Get Started with Speech Recognition using REST API

With Bing Speech API you can develop applications using REST API to convert spoken audio to text. This article will help you to do speech recognition via REST end point.

Prerequisites

Subscribe to Speech API and get a free trial subscription key

To access the REST end point, you must subscribe to Speech API which is part of Microsoft Cognitive Services (previously Project Oxford). After subscribing, you will have the necessary subscription keys to execute this operation. Both the primary and secondary keys can be used. For subscription and key management details, see Subscriptions.

Precorded audio file

Record a short audio file of you saying something short (e.g.: "What is the weather like today?" or "Find funny movies to watch.") You will pass this audio to the Bing Speech API via the REST end point to have it transcribe into text. Or, you can use the microphone at the time of the request.

Note

The Speech Recognition API supports audio/wav using the following codecs:

  • PCM single channel

Getting started

To use Speech API REST end point, the process is as follows:

  1. Authenticate and get a JSON Web Token (JWT) from the token service.
  2. Set the proper request header and send the request to Bing Speech API REST end point.
  3. Parse the response to get your transcribed text.

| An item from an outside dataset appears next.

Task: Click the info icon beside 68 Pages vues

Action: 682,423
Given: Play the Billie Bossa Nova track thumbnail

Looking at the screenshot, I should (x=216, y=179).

The sections following will provide more details.

Authentication

To access the REST endpoint, you need a valid OAuth token. To get this token, you must have a subscription key from the Speech API. When you request for a token, the token service will send the access token back as a JSON Web Token (JWT). The JWT access token is passed through in the Speech request header. The token has an expiry of 10 minutes. The recommendation is to look into the JWT token and check the expiry time instead of hard-coding it to 10 minutes using the Expiration JwtSecurityToken property.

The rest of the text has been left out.